**** Information supplied

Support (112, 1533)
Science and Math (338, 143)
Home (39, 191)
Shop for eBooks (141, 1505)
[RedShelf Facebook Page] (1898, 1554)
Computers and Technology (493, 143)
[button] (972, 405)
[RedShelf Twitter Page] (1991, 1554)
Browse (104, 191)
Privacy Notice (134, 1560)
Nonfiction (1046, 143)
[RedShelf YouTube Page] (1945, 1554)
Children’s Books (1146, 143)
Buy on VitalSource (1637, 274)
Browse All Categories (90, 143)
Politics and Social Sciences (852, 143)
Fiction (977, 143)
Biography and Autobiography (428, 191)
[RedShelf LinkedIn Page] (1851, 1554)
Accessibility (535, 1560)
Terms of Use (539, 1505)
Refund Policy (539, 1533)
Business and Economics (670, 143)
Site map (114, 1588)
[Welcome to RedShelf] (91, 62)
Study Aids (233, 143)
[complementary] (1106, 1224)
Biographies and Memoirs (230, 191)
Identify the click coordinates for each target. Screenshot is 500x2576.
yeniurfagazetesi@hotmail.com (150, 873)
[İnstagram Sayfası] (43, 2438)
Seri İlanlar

********

• _How to complete this task_
Filter the entries above and return only the lines holding "RedShelf".

• _Task output_
[RedShelf Facebook Page] (1898, 1554)
[RedShelf Twitter Page] (1991, 1554)
[RedShelf YouTube Page] (1945, 1554)
[RedShelf LinkedIn Page] (1851, 1554)
[Welcome to RedShelf] (91, 62)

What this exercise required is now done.